Hopefully our youths feel encouraged hearing public figures like Michelle Obama speak against abusive language and behavior. For example, she denounced Trump for his decade old lewd statement that he could grab any woman he wanted. She said his language should not be pushed aside as, “just locker room talk,” as he claimed. She stated that his words were those of a predator, and are not acceptable.
For any of us who grew up hearing Trump’s type of language either normalized, or left unexplained, Our First Lady’s speech was validating to hear. And, I imagine recent similar messages from the Canadian Prime Minister are also boosting women’s morale everywhere.
Hurray! The American public is madly tweeting that they denounce such behavior towards women and minorities, expressing that it is unacceptable. I feel that with public protest and dialogue, if we are not all numb to bullying, more Americans can continue on their paths towards confidence with renewed passion and hope.
Susan Booth October 28, 2016
Hurray for you! This is so true, and has been for far too long.

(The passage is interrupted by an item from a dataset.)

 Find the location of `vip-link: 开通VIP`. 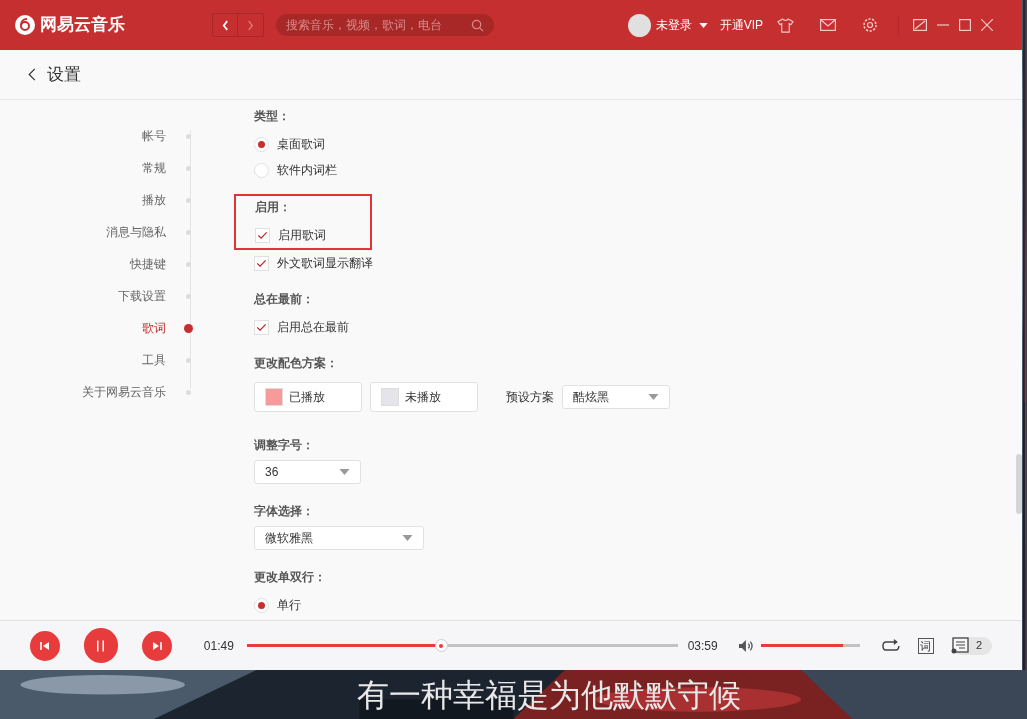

I certainly fought it in the 70’s & early 80’s as one of only a very few women managers for a large financial company that was all over the south. “Assertiveness” was seen as “Aggression.”
And, yes, sexual harassment was rampant…
Many men still see self-assured, confidant women with strong boundaries as “bitches,” while their male counterparts command more respect for the same behavior… and higher salaries.
And, no, children not only do not understand irony or satire … if not properly explained to them in a way they can understand, they absorb it as the trtruth.
loates66 October 29, 2016
Thanks for helping push that glass ceiling for the rest of us!